Work out how many lines of the data contain "status" and reply with that number alone.

Entries shown Block Start

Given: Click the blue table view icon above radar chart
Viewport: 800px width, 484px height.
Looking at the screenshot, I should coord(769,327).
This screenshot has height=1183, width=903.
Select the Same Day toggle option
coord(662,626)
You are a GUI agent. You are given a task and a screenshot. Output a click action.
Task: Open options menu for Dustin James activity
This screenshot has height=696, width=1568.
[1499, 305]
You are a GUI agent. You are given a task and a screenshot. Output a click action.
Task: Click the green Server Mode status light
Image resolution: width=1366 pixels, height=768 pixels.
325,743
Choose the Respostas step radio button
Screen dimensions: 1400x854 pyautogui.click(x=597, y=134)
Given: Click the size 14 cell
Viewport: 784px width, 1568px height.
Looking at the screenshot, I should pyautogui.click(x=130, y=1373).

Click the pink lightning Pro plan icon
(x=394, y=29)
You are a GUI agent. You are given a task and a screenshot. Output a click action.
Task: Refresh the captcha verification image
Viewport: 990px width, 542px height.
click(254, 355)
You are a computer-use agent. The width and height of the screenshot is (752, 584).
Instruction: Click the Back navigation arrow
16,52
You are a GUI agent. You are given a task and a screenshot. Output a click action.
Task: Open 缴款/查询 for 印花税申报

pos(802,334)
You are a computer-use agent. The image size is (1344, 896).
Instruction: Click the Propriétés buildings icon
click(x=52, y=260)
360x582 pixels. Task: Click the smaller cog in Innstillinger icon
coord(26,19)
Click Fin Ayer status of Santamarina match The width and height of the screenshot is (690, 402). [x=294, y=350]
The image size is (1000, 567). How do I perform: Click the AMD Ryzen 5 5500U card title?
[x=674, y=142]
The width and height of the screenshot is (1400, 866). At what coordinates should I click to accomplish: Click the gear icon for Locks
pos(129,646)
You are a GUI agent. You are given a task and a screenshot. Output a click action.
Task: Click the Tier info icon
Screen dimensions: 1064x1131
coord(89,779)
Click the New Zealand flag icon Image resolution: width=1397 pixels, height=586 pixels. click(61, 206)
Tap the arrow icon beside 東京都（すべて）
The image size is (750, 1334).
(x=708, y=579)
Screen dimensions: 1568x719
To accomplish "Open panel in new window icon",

Entries shown Block End

— Answer box —
2